[Start of Attachment]

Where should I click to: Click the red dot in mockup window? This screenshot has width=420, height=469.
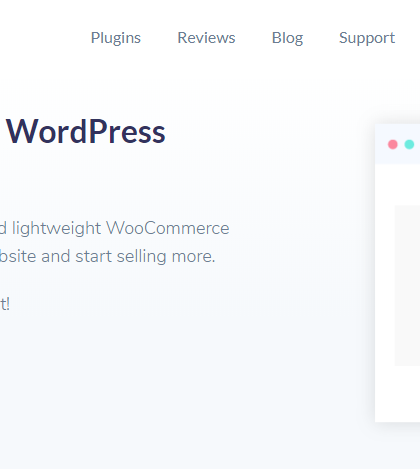point(393,144)
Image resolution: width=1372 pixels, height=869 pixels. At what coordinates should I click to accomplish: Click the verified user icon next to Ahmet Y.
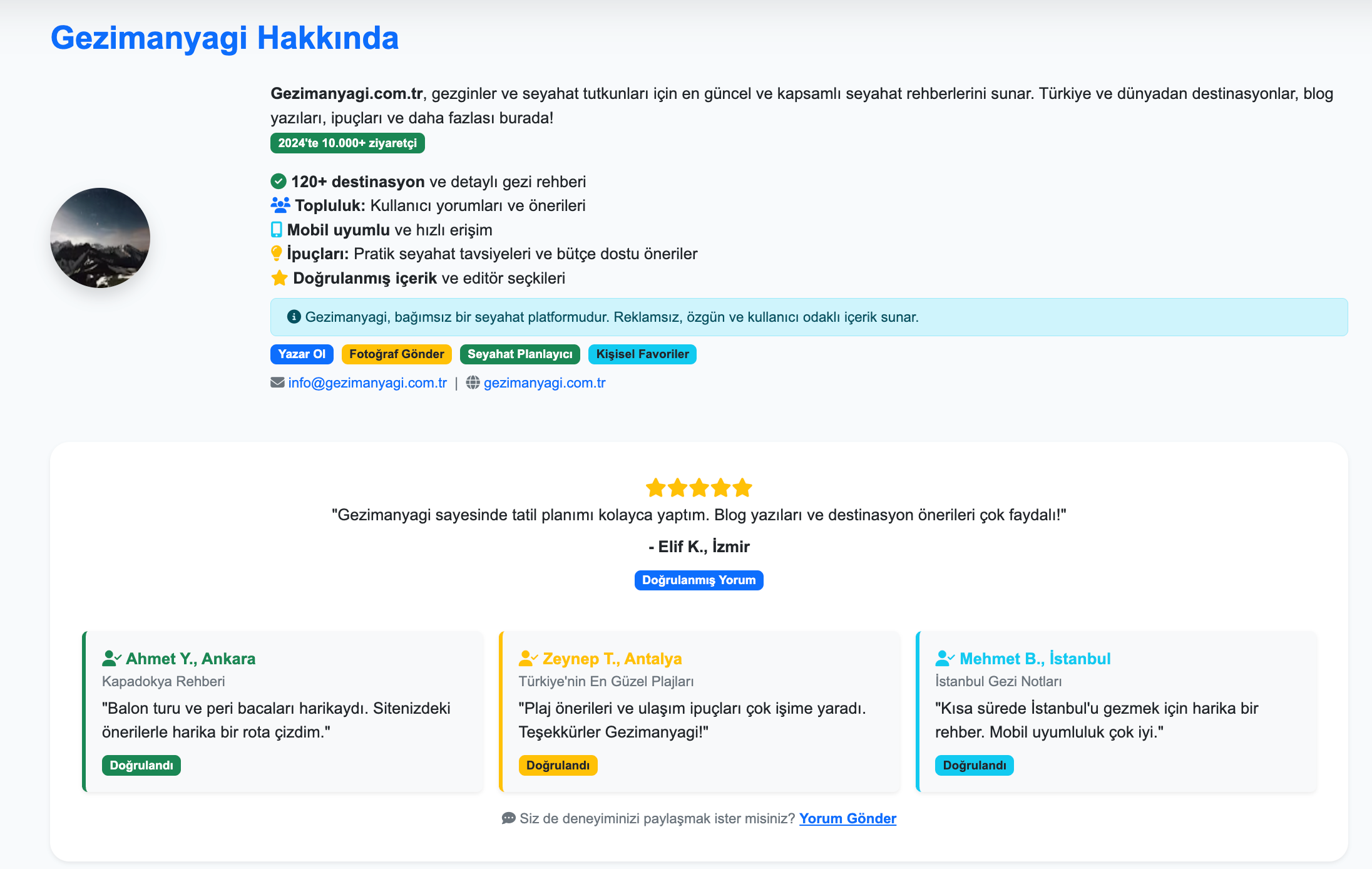tap(111, 659)
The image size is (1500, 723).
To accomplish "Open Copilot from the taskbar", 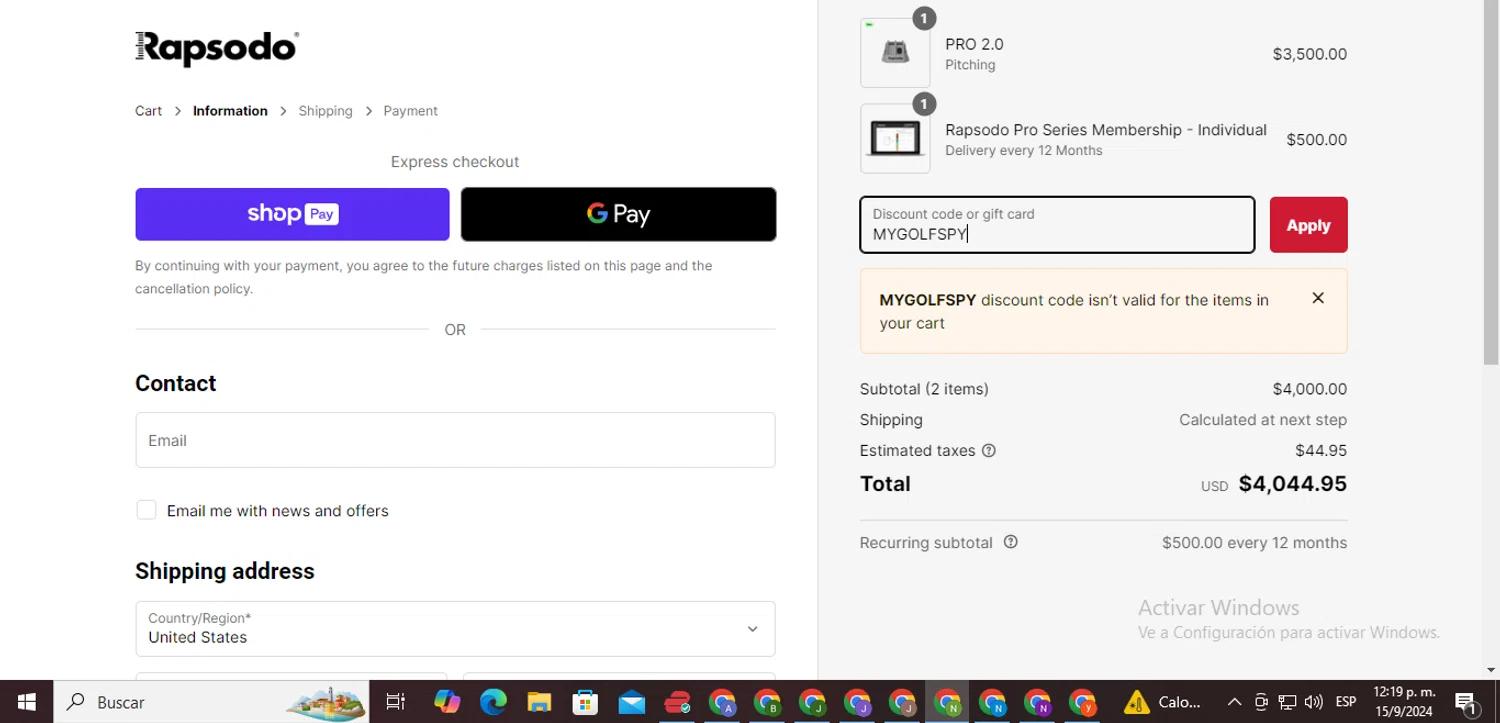I will [x=447, y=702].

[End of Attachment]

Task description
Take the lines from the start of the material to the line with "The image size is (1500, 723).", both included, and transcribe them exactly without the pictures.

Task response
Where should I click to: Click the red dot in mockup window? This screenshot has width=420, height=469.
point(393,144)
Image resolution: width=1372 pixels, height=869 pixels. At what coordinates should I click to accomplish: Click the verified user icon next to Ahmet Y.
tap(111, 659)
The image size is (1500, 723).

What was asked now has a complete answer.